Kill the Indian

"It was recognized that ruthless destruction must stop. Instead, the Indian should be assimilated, gradually losing his identity until he became indistinguishable from a white man. This done successfully, the Indian problem would disappear."

--John Paul Stevens

“Between 1869 and the 1960s, hundreds of thousands of Native American children were removed from their homes and families and placed in boarding schools operated by the federal government and the churches.”

--National Native American Boarding School Healing Coalition

KILL THE INDIAN

"Manifest Destiny Painting, 1872" (The American Yawp Reader).

         To assimilate Native Americans into American culture and reduce the total amount of Reservation land held by Natives, the U.S. government created federal Indian boarding schools. Their actions reflected many Americans' belief that it was their divine right, their Manifest Destiny, to expand westward and settle the entirety of North America. In 1845, John O’Sullivan’s essay "Annexation" declared that, “the fulfillment of our manifest destiny to overspread the continent allotted by Providence for the free development of our yearly multiplying millions,” (O'Sullivan, 1845).

“Beginning with President Washington, the stated policy of the Federal Government was to replace the Indian’s culture with our own. This was considered “advisable” as the cheapest and safest way of subduing the Indians, of providing a safe habitat for the country’s white inhabitants, of helping the whites acquire desirable land, and of changing the Indian’s economy so that he would be content with less land. Education was a weapon by which these goals were to be accomplished.” 

--Committee on Labor and Public Welfare, Indian Education

        Even before the American Revolution, colonial officials sought ways to deal with the "Indian problem." However, as the new nation evolved, different administrations had different approaches. 
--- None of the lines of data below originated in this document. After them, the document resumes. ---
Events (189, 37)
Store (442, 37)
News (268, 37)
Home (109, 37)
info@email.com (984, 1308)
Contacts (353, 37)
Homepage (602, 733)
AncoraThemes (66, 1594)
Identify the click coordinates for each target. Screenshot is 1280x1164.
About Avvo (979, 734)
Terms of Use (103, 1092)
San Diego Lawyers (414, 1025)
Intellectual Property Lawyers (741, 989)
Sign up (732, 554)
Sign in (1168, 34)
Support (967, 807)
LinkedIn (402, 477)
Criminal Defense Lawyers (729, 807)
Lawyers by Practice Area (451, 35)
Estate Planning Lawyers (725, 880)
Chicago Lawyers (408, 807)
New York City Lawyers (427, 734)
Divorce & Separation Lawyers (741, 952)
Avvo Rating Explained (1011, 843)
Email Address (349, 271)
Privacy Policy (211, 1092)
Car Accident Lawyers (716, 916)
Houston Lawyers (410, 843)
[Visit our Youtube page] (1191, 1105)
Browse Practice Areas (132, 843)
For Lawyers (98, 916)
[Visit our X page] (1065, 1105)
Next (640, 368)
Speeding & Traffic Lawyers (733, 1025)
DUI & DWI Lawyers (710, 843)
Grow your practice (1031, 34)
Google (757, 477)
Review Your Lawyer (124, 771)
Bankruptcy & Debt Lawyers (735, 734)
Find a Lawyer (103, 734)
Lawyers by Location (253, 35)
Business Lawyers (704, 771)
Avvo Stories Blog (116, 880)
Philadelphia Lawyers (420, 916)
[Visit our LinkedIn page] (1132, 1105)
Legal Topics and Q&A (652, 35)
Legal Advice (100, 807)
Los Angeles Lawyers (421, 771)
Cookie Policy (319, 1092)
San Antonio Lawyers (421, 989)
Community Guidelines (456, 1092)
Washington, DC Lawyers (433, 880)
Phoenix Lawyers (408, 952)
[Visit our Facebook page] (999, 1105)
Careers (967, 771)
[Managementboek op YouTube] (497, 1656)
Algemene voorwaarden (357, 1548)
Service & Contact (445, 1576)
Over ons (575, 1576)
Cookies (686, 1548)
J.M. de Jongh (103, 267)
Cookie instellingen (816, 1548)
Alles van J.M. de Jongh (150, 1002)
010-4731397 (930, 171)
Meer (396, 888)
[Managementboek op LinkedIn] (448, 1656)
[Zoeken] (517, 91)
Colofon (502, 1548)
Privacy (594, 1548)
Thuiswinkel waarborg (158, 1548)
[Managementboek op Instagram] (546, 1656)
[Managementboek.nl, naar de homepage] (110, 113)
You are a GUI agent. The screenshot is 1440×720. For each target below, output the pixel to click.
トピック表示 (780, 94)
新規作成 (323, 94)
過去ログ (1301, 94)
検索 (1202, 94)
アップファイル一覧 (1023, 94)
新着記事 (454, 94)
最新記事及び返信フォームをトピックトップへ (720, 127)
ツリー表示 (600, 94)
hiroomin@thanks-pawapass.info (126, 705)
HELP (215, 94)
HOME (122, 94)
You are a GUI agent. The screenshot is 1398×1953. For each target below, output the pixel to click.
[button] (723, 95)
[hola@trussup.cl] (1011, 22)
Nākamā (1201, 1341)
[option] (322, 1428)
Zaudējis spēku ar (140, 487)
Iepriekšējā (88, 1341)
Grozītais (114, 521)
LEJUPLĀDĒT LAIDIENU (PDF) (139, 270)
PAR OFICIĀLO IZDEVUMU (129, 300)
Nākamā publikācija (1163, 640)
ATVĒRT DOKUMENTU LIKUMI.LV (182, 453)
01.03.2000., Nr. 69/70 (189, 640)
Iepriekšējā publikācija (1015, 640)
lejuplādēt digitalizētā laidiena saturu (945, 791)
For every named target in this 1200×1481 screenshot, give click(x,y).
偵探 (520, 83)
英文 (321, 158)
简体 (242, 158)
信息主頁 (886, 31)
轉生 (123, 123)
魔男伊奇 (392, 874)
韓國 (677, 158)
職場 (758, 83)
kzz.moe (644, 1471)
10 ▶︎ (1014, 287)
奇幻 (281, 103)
      "[W]e wish to draw them to agriculture, to spinning & weaving. … when they withdraw themselves to the culture of a small piece of land, they will perceive [sic] how useless to them are their extensive forests, and will be willing to pare them off from time to time in exchange for necessaries for their farms & families. to promote this disposition to exchange lands which they have to spare & we want, for necessaries, which we have to spare & they want, we shall push our trading houses, and be glad to see the good & influential individuals among them run in debt, because we observe that when these debts get beyond what the individuals can pay, they become willing to lop th[em off] by a cession of lands,"

                                     -- Thomas Jefferson, 1803

"Jefferson, Confidential Message to Congress Concerning Western Exploration and Relations with Native Americans, 1803," (Humanities Texas).

(Resources: National Archives).

“Back in the early 1800s […] there was this thing called the Civilization Fund Act, which essentially was, you know, a way to try to civilize the American Indian populations.”

--Tawna Sanchez

       The government made many laws and treaties to do this, such as the Civilization Fund Act in 1819 the Grant Peace Treaty of 1869, as well as the Dawes Act in 1887.

      "An Act to Provide for the Allotment of Lands in Severalty to Indians on the Various Reservations emphasized severalty – the treatment of Native Americans as individuals rather than as members of tribes authorized the President to break up reservation land, which was held in common by the members of a tribe, into small allotments to be parceled out to individuals."

                                                       -- National Archives 

"A great general has said that the only good Indian is a dead one. . . . In a sense, I agree with the sentiment, but only in this: that all the Indian there is in the race should be dead. Kill the Indian in him, and save the man."

--Richard Henry Pratt

         However, Richard Pratt, seeing this genocide of the "Indians," sought to find a different way of removing Native Americans from reservations and assimilation. Thus, Carlisle Indian Industrial School was born.